(EXERCISE DETAILS): Which lines run from the one with "Image resolution: width=1503" through the end of the data? Retype them exactly, without pictures.

(Data items)
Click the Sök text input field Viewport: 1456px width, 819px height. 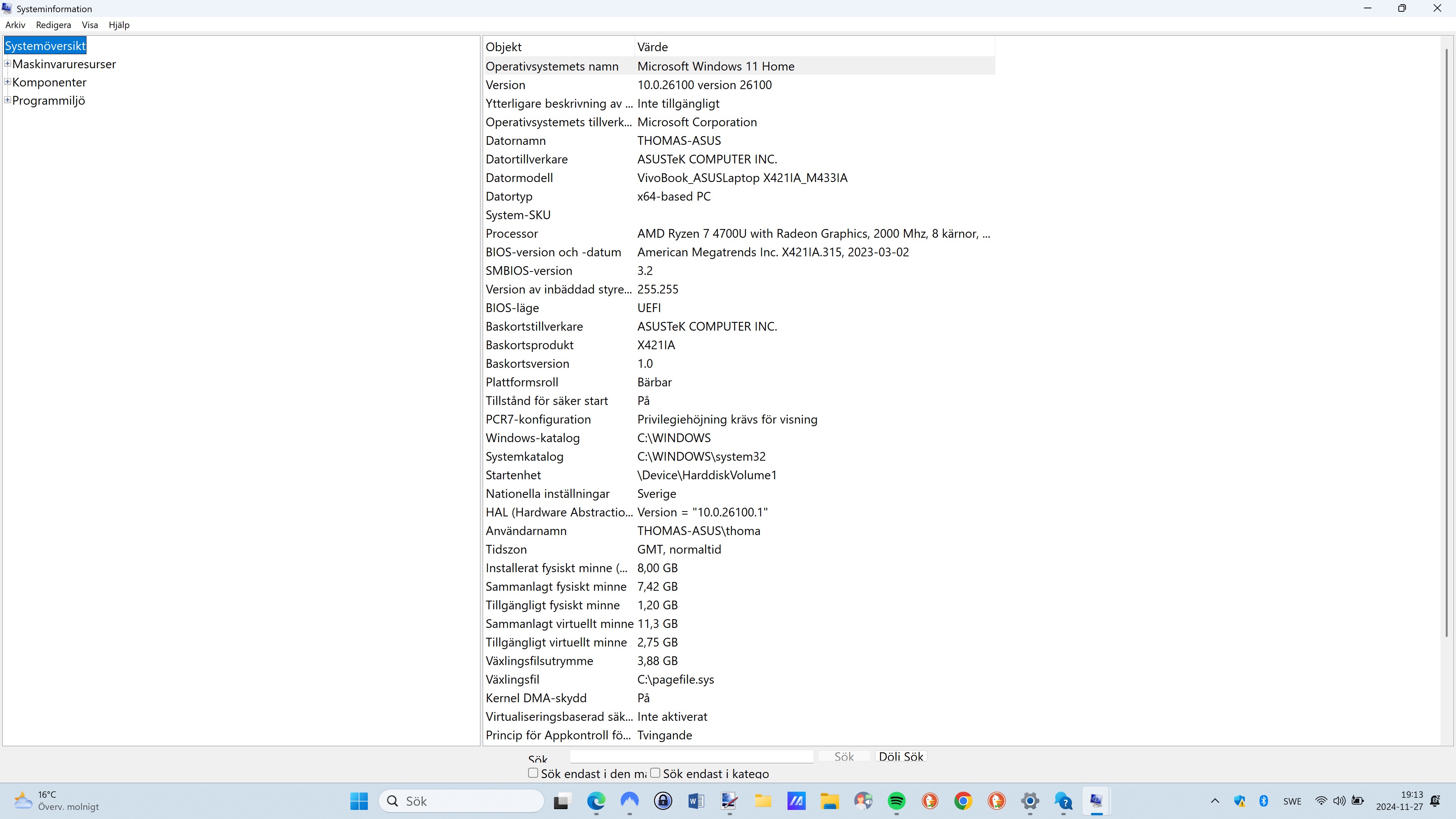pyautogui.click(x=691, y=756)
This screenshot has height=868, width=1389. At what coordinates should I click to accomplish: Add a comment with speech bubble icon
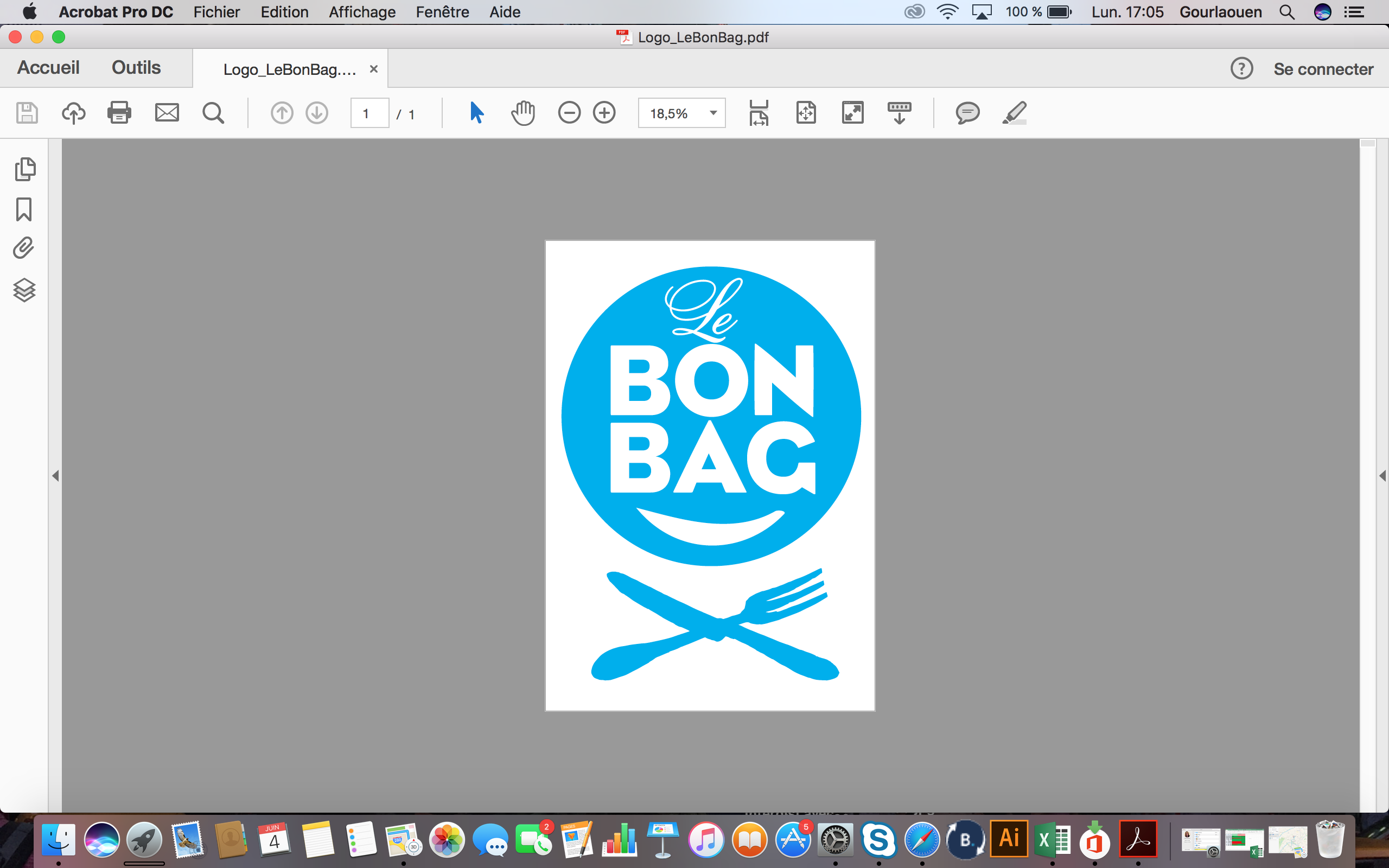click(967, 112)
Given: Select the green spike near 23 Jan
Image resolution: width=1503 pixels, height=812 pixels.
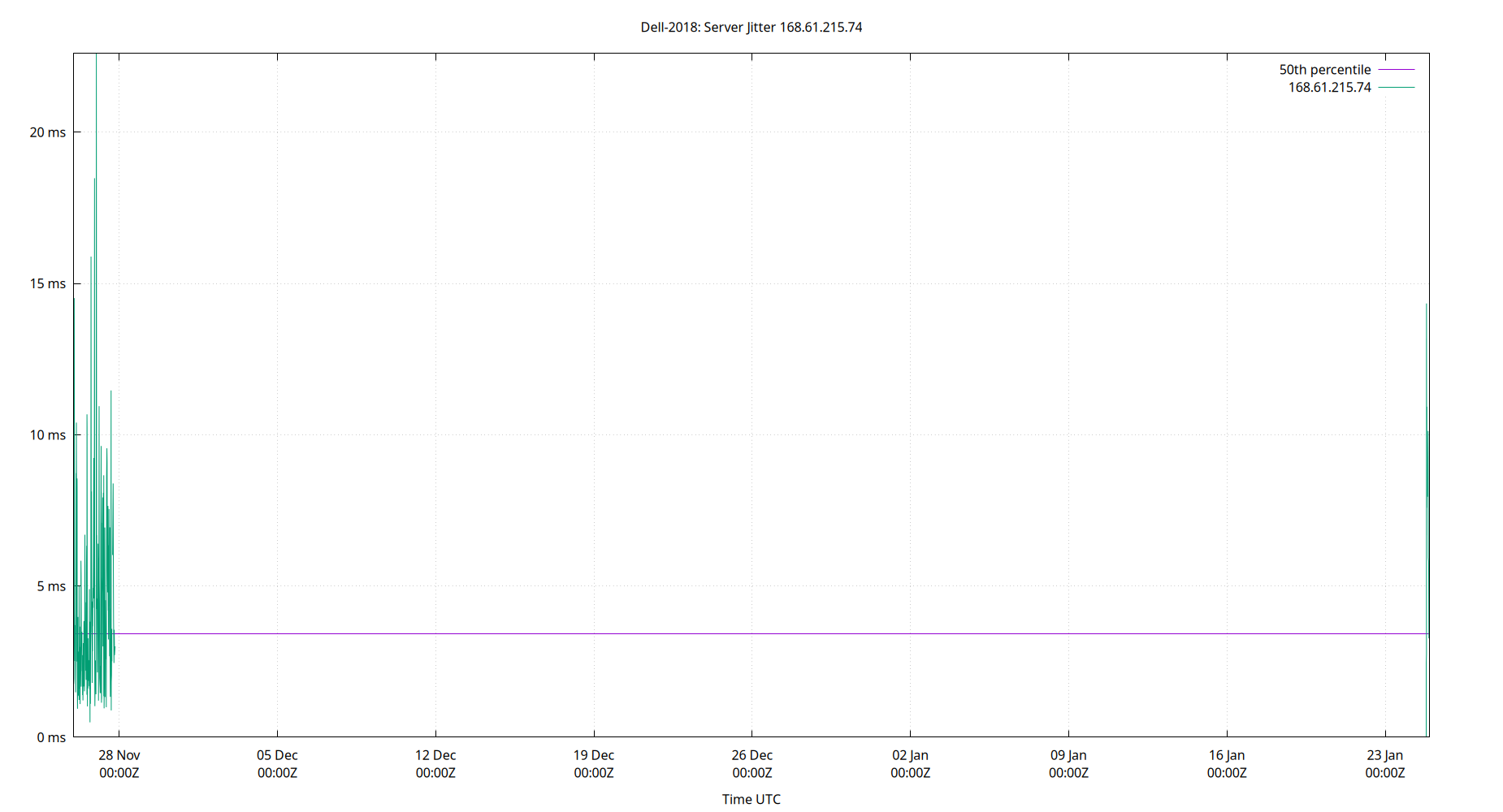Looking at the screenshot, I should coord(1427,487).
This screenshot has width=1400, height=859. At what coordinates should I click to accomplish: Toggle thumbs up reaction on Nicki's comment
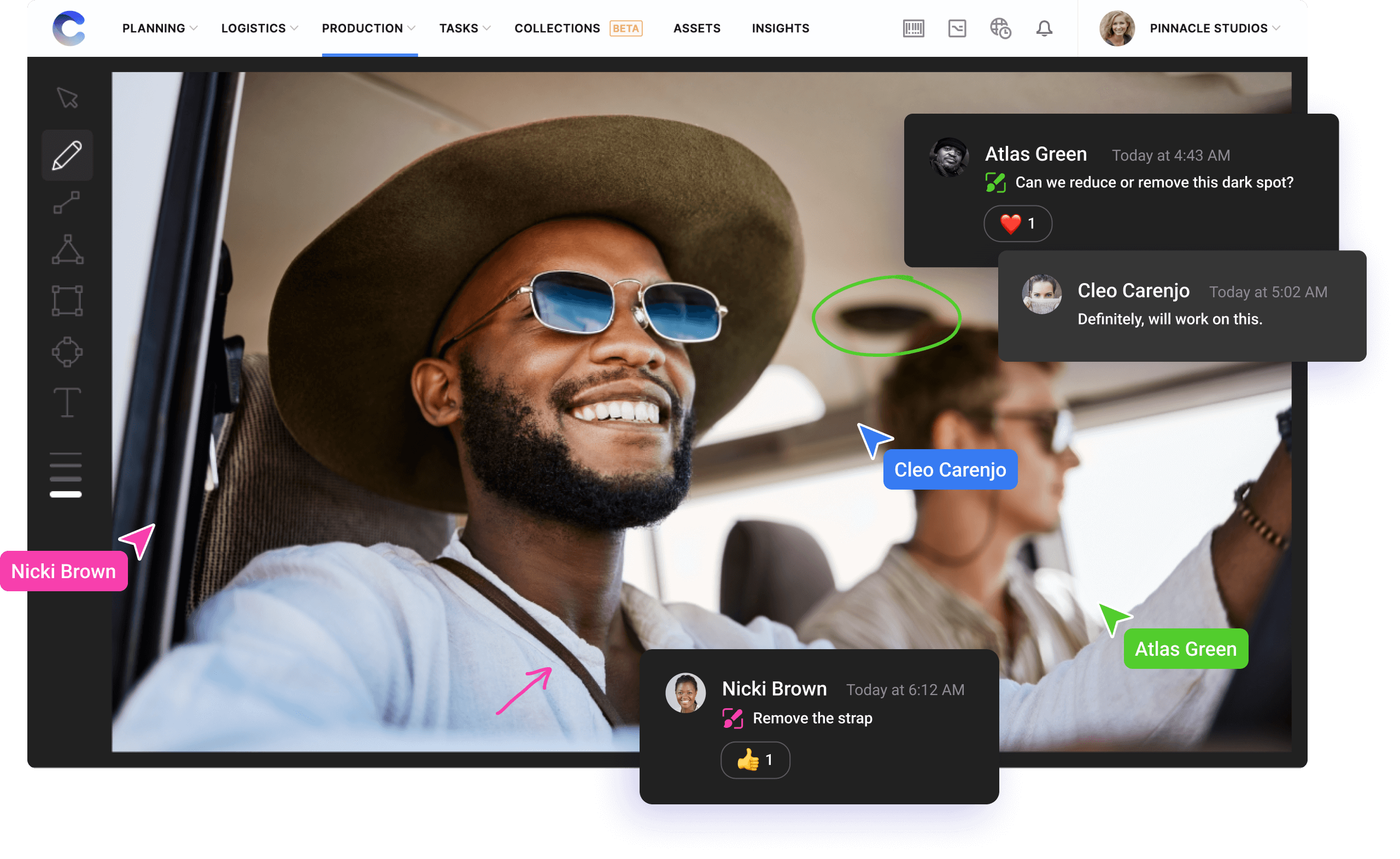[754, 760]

(YOUR SOLUTION):
Image resolution: width=1503 pixels, height=812 pixels.
Looking at the screenshot, I should coord(1427,487).
This screenshot has width=1400, height=859. At what coordinates should I click to accomplish: Toggle thumbs up reaction on Nicki's comment
[754, 760]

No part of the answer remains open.